Nathan: That's a great point, and it's a point that's certainly key to data visualization. I would say broadly key to data science as well. We should never sort of abandon our common sense and our need to understand the domain that we're working in even if we have really great tools that are accessible and useful to us. There were some silly examples of this kind of thing, and I think those are funny. Sometimes I don't like using those because it leads people to think “that will never happen to me” or “I would never make that kind of a mistake.”
There are spurious correlation charts that you can track over time, and they show things like consumption of Swiss cheese and engineering doctorate awarded over time. There's like, .94 Correlation coefficient between the two over 10 years. That's statistically significant, obviously, borrowing a very interesting relationship. However, it isn't really practically significant because we can infer that there's not really a causal relationship between those things. It's a fun example that sort of shows us you can draw interesting statistical patterns from nothing or from human spurious correlations, but there are very real and practical examples of that.
There are of course other examples like a classic dataset like Anscombe's quartet where four datasets have identical statistical measures. So two columns, means both standard deviations are the same. The linear model that you might fit to those are exactly the same, but when you visualize them, they're completely different. So this is an example of where visualization shows us things that statistics might not. Neither is better than the other in any way. They're highly related, but we should always think critically. We should always use all of the tools at our disposal to better understand a problem before we walk away with a conclusion.

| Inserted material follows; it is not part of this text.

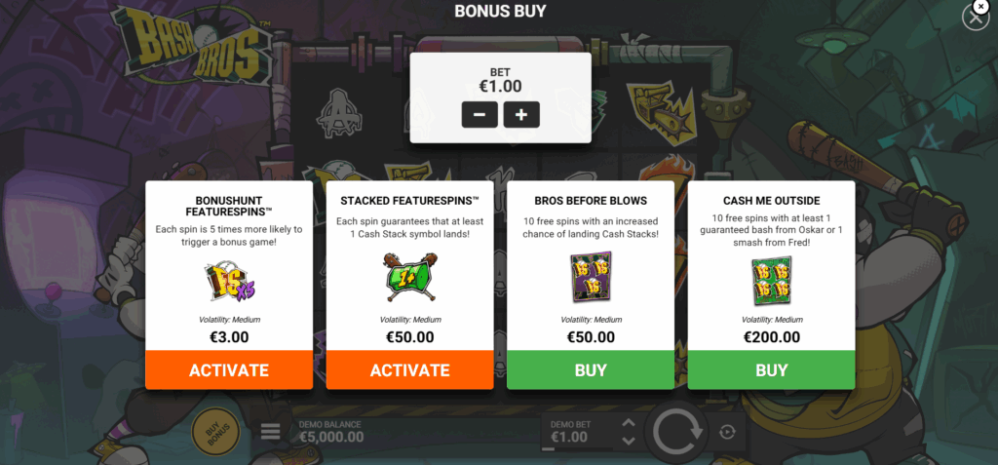Activate Bonushunt Featurespins
The height and width of the screenshot is (465, 998).
point(229,370)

CPM: Absolutely. Thinking about these tools that are at our disposal, one thing that we have to keep in mind is that it's the way in which the tool is used. It could change the way it actually impacts our audience. For example, if I'm thinking of a very simplistic bar chart that's analyzing two different groups, two different bars up against one another, looking at the proportion between these two crowds of version A vs version B there could be a, you know, a 49% to 51% split.
If I have my Y axis set at zero, it doesn't look like there's much of a difference, but if I have my Y axis zoomed in to between 48 and 52, it's going to look like there's such a big difference between those two bars. The information that I'm presenting is technically accurate in both of those visualizations, but the way in which I'm using the tool is sort of manipulating the way in which I want my audience to ingest that information. So, as with everything, the tool can be used for good or for bad. In that case, there is a very small margin of difference between those two bars, but the way I’m choosing to show it to my audience could tell a totally different story.

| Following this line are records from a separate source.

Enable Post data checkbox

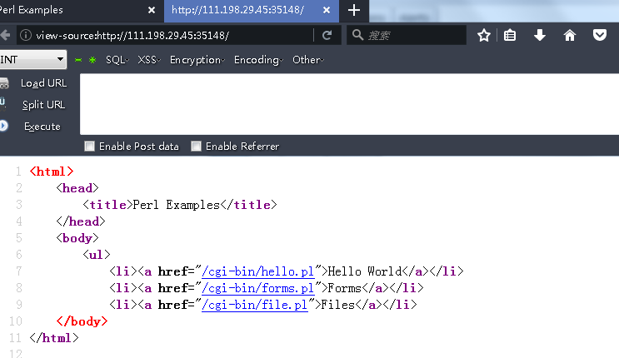(90, 147)
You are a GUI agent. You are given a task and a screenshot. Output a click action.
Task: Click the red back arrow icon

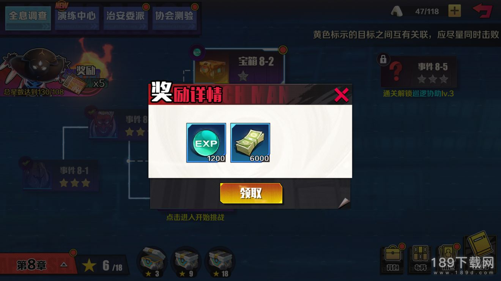(x=482, y=11)
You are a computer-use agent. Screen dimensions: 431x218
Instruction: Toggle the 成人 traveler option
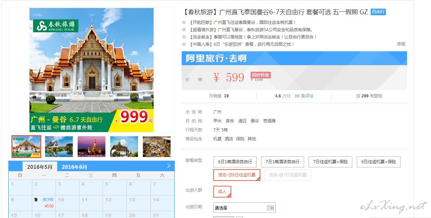tap(222, 192)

Nathan: Absolutely. Sometimes there's a story that you want to convey, and sometimes a small difference can be significant. It's actually very similar to P hacking with visualization. You're hacking your visual controls to make something pop out and make a story seem significant. I think that in many cases you see this in popular media quite a bit. People go in with a conclusion and stories in mind. The visualizations to tell these stories, in many cases, can be very misleading.
Corey: A solution in search of a problem. Speaking of tools, I wanted to kind of talk about Tableau, right? Tableau has really transformed the way that businesses and people (both specialists and common people) look at how data and business outcomes are presented.
So, when we're looking at the visualization, especially at the enterprise level, what is the bottom line? We talked about how data visualization can really help people who aren't used to seeing raw data to better visualize it. It creates more of a human-centered approach. From the data science standpoint, it helps impact and visualize EDA, but if you're using Tableau and you're a data scientist or a decision-maker, how does a product like Tableau promote better business outcomes so that you can show how your data is making an impact and show how resources could be better used.
Nathan: It's a great question. The mission for Tableau is to help people see and understand their data. Tableau didn't invent data. Visualization techniques have been foundational in the space for hundreds of years, if not longer. What Tableau did was make those techniques accessible to a wider range of people who had questions about the world, were interested in their business and how data was moving around them but previously didn’t have a tool that worked for them. Tableau allowed them to explore on their own and not have to go to somebody else asking a question and waiting for a response to come back. Freeing up of that creativity and curiosity is where we see really huge success in Tableau because most people are curious.
Most people want to know why things are the way they are and they want to do things better and faster. So, in creating a set of tools, a set of experiences that allows people to unbridle that creativity, we found something really special and really exciting.
We're asking, how does that improve business outcomes? How does that improve awareness? It allows people who are familiar with the data, familiar with the domain, familiar with how the data is being created to ask questions on their own and start to understand that data. You're able to follow down the path of exploration and insight as new questions come up in real time. So, what Tableau did was really special in bringing that to a wider range than had ever had access to the power of data visualization before.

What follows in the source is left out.